BEGIN DATA FOR PROCESSING

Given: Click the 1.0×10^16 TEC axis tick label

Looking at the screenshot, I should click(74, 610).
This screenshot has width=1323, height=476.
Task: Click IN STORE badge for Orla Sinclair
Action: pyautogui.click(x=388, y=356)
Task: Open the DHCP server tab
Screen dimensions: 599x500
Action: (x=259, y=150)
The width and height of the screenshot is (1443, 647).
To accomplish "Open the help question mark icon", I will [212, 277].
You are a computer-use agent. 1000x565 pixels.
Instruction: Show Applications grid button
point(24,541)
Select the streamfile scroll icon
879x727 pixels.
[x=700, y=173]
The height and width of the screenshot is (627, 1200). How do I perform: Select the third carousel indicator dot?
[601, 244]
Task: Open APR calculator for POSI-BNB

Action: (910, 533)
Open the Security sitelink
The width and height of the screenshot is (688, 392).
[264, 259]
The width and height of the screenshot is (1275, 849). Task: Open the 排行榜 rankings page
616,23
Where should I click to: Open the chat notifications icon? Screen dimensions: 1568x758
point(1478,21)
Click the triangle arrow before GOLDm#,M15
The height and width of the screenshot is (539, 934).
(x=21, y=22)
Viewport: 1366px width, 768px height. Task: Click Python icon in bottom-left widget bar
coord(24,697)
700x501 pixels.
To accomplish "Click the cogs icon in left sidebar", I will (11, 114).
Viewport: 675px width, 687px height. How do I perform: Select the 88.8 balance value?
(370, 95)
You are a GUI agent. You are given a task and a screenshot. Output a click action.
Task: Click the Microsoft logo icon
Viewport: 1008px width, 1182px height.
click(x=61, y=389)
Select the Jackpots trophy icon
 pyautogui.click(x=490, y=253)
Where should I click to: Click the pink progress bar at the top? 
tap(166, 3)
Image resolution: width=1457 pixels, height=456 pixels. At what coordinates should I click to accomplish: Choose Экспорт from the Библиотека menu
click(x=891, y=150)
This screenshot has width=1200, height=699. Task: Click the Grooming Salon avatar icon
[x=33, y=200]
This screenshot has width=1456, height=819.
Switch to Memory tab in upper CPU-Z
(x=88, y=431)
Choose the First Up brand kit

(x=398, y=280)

END DATA FOR PROCESSING

ACTIVITY =
Every line in the entries above that mentions the word "agent" must be shown.

TASK OUTPUT =
You are a computer-use agent. 1000x565 pixels.
You are a GUI agent. You are given a task and a screenshot. Output a click action.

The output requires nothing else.